Linguine with Ricotta Meatballs

  • LauraB08 Posted: 05/19/14
    Worthy of a Special Occasion

    I also accidentally doubled the amount of meat, but that's not why I'm giving this recipe a low rating. PLEASE, if you make this, add some spices to the meatballs! Salt, pepper, basil, oregano, anything. It's distastefully bland without the spices. I know other reviewers gave this a higher rating, but they did not make the recipe as written.

  • Firemoneyguy Posted: 04/28/14
    Worthy of a Special Occasion

    I doubled the recipe as I had a pound of ground beef. I think I forgot to double the bread crumbs as my meatballs fell apart while cooking them. Also I couldn't find fresh linguine so I bought and used a box of barilla. Despite my faux pas with the meatballs, it came out great. Family loved it.

  • rmiller2 Posted: 06/15/14
    Worthy of a Special Occasion

    I thought these meatballs were good overall. Unlike other reviewers, I thought they were flavorful for a rather simple recipe with few ingredients. Of course, if you enjoy other spices and ingredients in your meatballs, you could definitely add them. They were definitely salty enough due to the saltiness of the pecorino Romano cheese. I also used whole milk ricotta from the farm stand since that's what I had on hand. I also doubled the recipe and used ground turkey instead of sirloin. Although I was able to shape the meatballs, mine also fell apart while I was trying to brown them in the skillet. I thought this could have been because my skillet is old and things are sticking to it more so, but glad to hear other reviewers had trouble with this. Due to this issue, I decided to only brown half of the meatballs and bake the other half in the oven for about 20 min at 400 degrees and then add them to the pasta and sauce afterwards. Next time I would definitely bake all the meatballs.
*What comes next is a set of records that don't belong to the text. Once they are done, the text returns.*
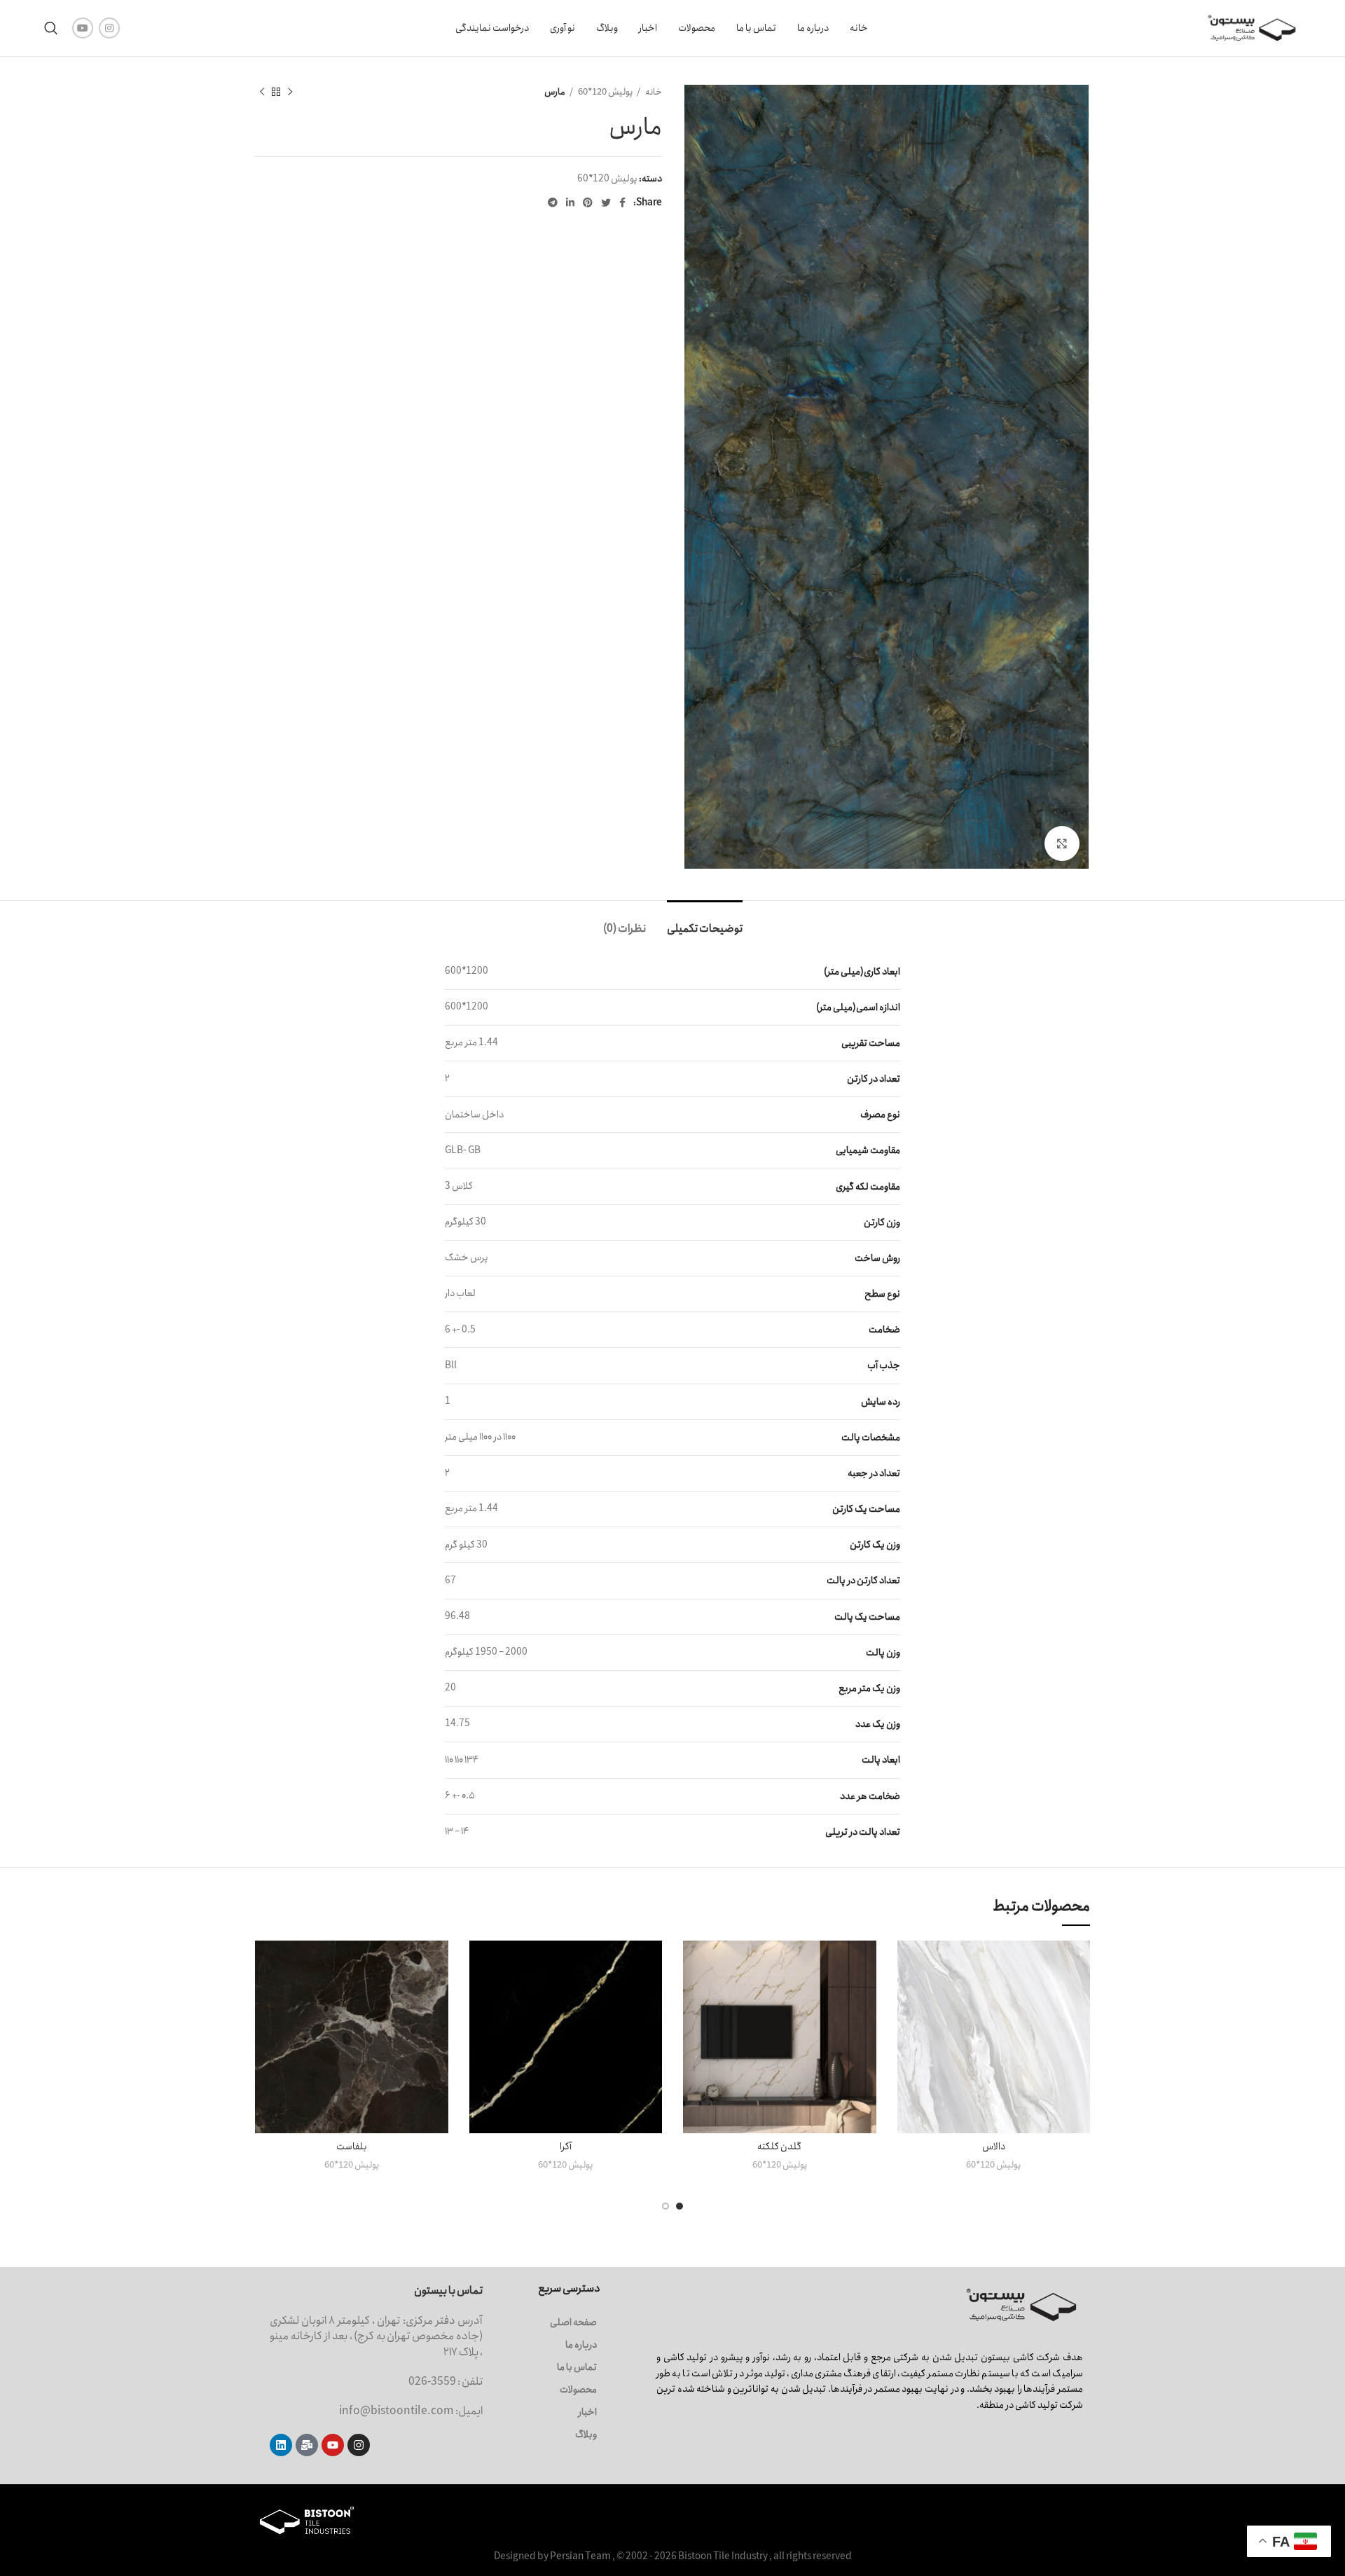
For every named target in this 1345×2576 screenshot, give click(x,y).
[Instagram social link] (109, 28)
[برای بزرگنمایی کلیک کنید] (1062, 843)
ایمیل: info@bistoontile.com (411, 2411)
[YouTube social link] (82, 28)
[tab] (705, 921)
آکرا (566, 2146)
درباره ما (581, 2345)
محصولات (578, 2389)
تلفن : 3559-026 (445, 2381)
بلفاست (351, 2146)
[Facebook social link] (622, 202)
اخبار (588, 2412)
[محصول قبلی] (290, 92)
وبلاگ (586, 2434)
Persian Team (580, 2556)
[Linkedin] (281, 2445)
  • TheAspiringChef Posted: 06/30/14
    Worthy of a Special Occasion

    Very simple and easy to prepare. I had leftover veal/pork/beef mix so used that as my meat. The ricotta made the meatballs very tender. Next time, I would add more marinara as I like my pasta saucy.
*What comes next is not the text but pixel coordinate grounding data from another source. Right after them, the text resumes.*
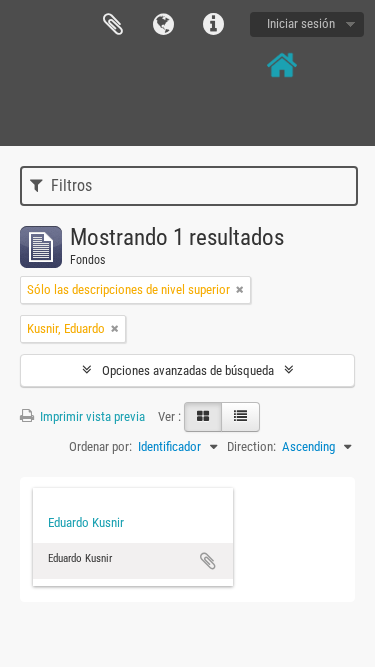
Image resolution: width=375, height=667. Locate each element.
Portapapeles (113, 25)
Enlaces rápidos (213, 25)
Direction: (251, 446)
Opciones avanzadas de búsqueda (188, 370)
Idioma (163, 25)
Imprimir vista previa (91, 416)
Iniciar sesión (301, 23)
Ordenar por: (100, 446)
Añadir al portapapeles (208, 561)
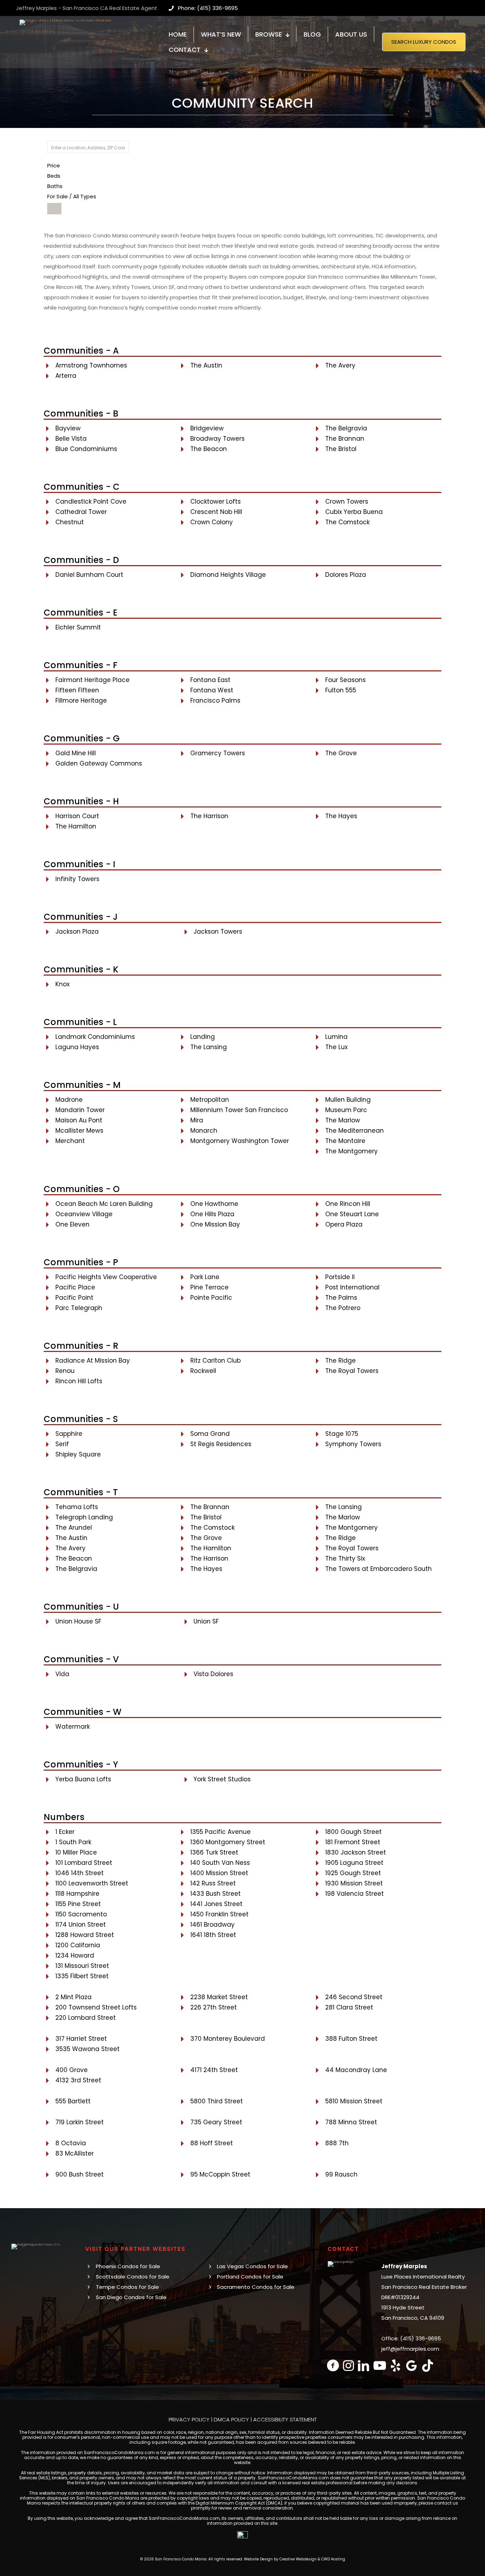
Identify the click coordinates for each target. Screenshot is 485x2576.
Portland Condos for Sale (250, 2276)
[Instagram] (348, 2365)
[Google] (411, 2365)
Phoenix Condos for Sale (128, 2266)
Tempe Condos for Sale (127, 2287)
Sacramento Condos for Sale (255, 2287)
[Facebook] (333, 2365)
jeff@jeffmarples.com (410, 2348)
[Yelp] (395, 2365)
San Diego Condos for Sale (131, 2297)
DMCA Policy (231, 2419)
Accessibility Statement (285, 2419)
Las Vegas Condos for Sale (252, 2266)
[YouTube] (380, 2365)
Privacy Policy (189, 2419)
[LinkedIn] (364, 2365)
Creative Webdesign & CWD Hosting (312, 2559)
  • tpetricini Posted: 05/28/14
    Worthy of a Special Occasion

    While this was very tasty, the meatballs just didn't hold up, despite following the recipe exactly. I eventually just browned it all and created a meat sauce. It was really good, but I won't bother with it again.

  • Beccaroo73 Posted: 04/17/14
    Worthy of a Special Occasion

    Quick and easy! My first time to make meatballs--not difficult at all. Will definitely make again for a quick weeknight meal

  • Debbie17 Posted: 04/27/14
    Worthy of a Special Occasion

    I made these tonight and had to modify a bit. I did not look at the beef instructions, that the meat should be 90% lean. I bought 96% lean. I forgot the ricotta and had to run to Trader Joes at the last minute and all they had was whole milk ricotta. So, my sons loved this; even the one who does not like spaghetti and meatballs. I do think that the balls could use some salt and spices (a little basil and oregano) and you could or could not up the garlic depending on taste.

  • StephB Posted: 04/11/14
    Worthy of a Special Occasion

    Good. Took me much longer than 25 minutes. I added seasoning (salt, pepper, oregano) to the meatbal.s .nd was glad i did.